THE EXERCISE:
Please pick out each line below that contains the word "label", and copy those lines.

Start of ENTRIES SHOWN

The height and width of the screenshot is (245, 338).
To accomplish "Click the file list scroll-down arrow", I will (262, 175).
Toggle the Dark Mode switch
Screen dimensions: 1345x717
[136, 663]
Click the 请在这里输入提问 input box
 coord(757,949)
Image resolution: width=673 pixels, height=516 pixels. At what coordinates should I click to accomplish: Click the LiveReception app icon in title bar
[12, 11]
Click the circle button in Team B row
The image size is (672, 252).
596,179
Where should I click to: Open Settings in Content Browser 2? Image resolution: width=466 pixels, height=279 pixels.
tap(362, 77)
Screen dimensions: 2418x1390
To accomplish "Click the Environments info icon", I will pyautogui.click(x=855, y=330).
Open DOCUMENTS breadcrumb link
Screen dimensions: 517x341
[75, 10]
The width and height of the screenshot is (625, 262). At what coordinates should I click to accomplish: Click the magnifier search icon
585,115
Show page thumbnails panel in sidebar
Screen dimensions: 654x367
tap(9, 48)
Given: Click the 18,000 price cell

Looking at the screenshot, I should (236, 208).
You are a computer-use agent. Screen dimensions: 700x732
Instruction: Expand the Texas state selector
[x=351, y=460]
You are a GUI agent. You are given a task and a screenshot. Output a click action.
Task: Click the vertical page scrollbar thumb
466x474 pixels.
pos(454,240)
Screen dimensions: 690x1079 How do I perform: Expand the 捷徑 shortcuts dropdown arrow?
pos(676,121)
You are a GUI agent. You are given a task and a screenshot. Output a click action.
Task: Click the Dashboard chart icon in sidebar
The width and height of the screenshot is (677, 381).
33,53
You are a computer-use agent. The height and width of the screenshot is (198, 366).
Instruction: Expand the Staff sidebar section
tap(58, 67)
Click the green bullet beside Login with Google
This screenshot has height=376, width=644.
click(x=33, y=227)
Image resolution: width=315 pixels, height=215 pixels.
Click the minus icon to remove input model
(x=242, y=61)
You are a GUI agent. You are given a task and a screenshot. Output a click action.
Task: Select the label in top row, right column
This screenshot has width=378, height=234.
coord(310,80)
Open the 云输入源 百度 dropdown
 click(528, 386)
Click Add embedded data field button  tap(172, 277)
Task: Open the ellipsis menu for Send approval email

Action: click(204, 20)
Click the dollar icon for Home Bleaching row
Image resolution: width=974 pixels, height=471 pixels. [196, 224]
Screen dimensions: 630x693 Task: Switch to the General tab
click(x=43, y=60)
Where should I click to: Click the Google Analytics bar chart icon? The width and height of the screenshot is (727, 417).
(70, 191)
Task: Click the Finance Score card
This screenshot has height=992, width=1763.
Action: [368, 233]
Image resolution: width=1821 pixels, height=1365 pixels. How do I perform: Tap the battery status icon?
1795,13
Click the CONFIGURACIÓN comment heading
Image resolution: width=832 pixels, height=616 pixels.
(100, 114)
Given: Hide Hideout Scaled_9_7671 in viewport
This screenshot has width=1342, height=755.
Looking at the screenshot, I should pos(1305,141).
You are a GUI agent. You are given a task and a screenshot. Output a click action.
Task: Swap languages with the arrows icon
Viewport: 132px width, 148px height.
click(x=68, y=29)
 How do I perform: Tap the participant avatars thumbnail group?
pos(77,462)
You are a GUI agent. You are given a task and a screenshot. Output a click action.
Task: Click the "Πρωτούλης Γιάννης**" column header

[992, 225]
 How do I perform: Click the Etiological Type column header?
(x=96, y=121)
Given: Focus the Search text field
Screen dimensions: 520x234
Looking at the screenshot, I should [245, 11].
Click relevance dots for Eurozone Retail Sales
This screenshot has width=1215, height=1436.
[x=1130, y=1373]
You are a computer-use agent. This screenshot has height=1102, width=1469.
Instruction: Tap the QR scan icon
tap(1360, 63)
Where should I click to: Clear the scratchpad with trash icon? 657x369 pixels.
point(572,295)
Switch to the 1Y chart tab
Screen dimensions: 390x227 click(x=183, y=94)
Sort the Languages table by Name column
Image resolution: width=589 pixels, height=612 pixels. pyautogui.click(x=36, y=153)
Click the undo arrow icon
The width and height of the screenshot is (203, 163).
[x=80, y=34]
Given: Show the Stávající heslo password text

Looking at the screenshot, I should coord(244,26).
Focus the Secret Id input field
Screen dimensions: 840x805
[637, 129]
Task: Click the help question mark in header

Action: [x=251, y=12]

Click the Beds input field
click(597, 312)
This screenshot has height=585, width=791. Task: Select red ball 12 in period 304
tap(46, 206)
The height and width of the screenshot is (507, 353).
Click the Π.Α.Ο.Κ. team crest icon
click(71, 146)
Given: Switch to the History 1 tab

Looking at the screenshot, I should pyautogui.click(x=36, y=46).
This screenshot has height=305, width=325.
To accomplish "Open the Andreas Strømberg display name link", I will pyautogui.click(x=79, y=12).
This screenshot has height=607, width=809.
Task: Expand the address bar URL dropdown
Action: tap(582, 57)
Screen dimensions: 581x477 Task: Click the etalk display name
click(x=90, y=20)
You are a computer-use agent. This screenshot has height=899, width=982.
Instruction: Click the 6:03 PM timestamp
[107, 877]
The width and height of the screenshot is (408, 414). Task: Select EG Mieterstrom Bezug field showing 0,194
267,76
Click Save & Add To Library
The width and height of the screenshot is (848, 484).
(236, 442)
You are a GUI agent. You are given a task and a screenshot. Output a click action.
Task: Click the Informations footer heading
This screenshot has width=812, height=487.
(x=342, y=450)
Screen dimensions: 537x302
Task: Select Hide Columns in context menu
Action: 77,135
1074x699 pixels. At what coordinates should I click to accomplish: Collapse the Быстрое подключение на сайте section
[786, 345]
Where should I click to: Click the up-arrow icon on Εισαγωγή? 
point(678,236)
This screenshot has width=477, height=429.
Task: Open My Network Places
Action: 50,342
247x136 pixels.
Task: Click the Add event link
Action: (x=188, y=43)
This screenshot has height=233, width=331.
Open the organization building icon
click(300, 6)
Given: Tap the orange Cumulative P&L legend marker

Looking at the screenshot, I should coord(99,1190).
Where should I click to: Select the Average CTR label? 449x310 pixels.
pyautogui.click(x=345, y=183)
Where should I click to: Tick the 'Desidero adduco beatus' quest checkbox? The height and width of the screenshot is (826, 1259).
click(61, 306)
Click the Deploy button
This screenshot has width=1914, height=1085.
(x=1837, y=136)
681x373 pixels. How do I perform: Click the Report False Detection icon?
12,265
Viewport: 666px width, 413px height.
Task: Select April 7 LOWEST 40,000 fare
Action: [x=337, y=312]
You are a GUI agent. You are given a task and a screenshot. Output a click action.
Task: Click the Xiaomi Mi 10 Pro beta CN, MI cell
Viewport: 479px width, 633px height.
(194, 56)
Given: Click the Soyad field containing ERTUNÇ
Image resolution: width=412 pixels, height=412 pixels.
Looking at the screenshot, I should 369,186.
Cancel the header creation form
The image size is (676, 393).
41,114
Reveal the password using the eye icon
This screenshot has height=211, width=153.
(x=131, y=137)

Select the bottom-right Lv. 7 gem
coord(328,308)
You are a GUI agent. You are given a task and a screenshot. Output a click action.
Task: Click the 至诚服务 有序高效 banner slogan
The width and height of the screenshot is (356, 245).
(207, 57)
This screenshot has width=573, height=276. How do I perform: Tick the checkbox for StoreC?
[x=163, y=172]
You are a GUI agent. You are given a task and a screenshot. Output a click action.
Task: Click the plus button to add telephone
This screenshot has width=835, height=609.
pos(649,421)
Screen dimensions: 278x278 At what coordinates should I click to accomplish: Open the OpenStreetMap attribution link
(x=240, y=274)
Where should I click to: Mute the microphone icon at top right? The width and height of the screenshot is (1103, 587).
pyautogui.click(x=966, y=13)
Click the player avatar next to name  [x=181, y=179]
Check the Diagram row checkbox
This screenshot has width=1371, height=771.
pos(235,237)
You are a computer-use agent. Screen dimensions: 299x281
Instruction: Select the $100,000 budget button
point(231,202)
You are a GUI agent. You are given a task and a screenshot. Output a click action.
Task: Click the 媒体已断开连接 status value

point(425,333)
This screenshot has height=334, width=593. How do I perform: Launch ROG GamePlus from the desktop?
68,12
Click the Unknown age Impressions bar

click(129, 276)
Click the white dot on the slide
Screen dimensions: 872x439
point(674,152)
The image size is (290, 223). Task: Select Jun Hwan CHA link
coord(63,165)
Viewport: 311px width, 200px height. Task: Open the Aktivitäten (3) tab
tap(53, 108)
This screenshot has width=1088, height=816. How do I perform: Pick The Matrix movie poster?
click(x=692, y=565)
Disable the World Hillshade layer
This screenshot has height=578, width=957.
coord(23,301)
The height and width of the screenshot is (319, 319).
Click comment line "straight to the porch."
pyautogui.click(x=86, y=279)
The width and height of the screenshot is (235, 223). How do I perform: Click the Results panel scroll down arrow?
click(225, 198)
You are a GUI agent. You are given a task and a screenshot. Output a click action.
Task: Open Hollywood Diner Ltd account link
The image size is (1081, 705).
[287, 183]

End of ENTRIES SHOWN

COMPLETE OUTPUT:
Task: Select the label in top row, right column
Where should I click to: Select the Average CTR label? 449x310 pixels.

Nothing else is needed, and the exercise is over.